* **PAGE EXTRACT**:

START

The Institute of Statistical Research and Economics of Knowledge at the Higher School of Economics made an attempt to find growth points in the volume of innovative products by processing an array of statistical data on manufacturing industries for 2022. In just one year, enterprises produced innovative goods, works and services worth 3.8 trillion rubles—7% of their annual sales volume. The majority of companies (94%) independently developed innovative products for the market, but the volume of these innovations in monetary terms is not indicated. At the same time, government orders (394.8 billion rubles) and direct state support for innovation (189.2 billion rubles) are concentrated in several industries, such as the production of aircraft and spacecraft, ships, ships and boats, computers and finished metal products.

The authors identified two industry groups of companies with different intensity of production of innovative products. The first included companies with a share of such products at the level of 7.2–28.1%, which is noticeably higher than the average for manufacturing industries. Companies in this group are engaged in the production of aircraft and equipment (28.1% of innovations), the construction of ships and vessels (23.7%), the production of computers, electronic and optical products (22%), as well as metal products, transport and equipment. The group’s high results are directly related to the amount of state support for companies’ innovative activities. The authors warn, however, that the traditional focus on obtaining government orders may entail a weak orientation of products to the open market and a lack of understanding of real needs and demand. Combined with insufficient attention to marketing research, separation from the market can lead to a decrease in the effectiveness of innovation, which raises the question of the effectiveness of state support against the backdrop of government plans to increase its scale many times due to the loss of access to foreign technologies.

END

* **CHALLENGE 1**: According to the passage on innovative products in Russian manufacturing, how much did government orders amount to?
* **CHALLENGE 2**: Resume the passage on innovative products in Russian manufacturing, starting right after its final sentence.

* **GIVEN INFORMATION**:

START

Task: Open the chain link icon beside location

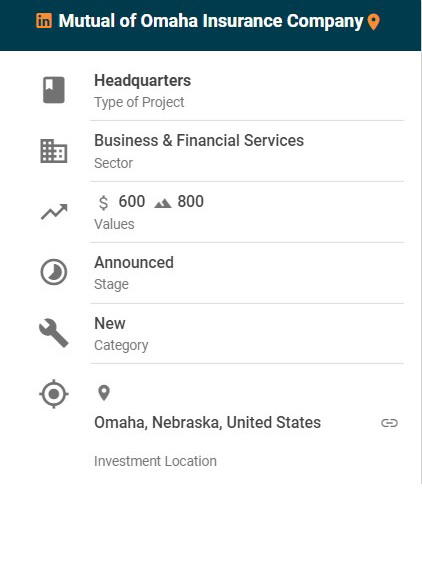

END

* **WRITTEN RESPONSE 1**: 394.8 billion rubles

* **WRITTEN RESPONSE 2**:
The second group consists of companies with a low and near-zero share of innovative products (0.5–6.6%). The demand for such products here is low, both from the state and from users. The companies themselves do not have incentives for innovative activity, since they prefer to work in traditional markets. Only a third of enterprises in this group consider innovative development as an opportunity to expand sales markets. They are recommended to develop, among other things, process innovations related to the introduction of marketing methods.

The data show that the state and market demand for innovation in the Russian Federation are noticeably different: the state demand (formal and long-term) is satisfied much more intensively than the market demand (real and rapidly changing), while the state demand is limited in volume and carries the risk of losing the adequacy of decisions made in companies and losing the market . The share of companies capable of adapting to changes in market demand in the Russian Federation is small. It is likely that, to a large extent, this difference between the two groups of industries is due to a historical trend: stimulating the state’s demand for innovation began in the early 2010s under President Dmitry Medvedev, who insisted on introducing mandatory requirements to increase the share of innovative procurement by state-owned companies. State-owned companies themselves have repeatedly said that the requirements of innovative development programs have to be fulfilled formally, ensuring that purchased goods and services meet the criteria of innovation.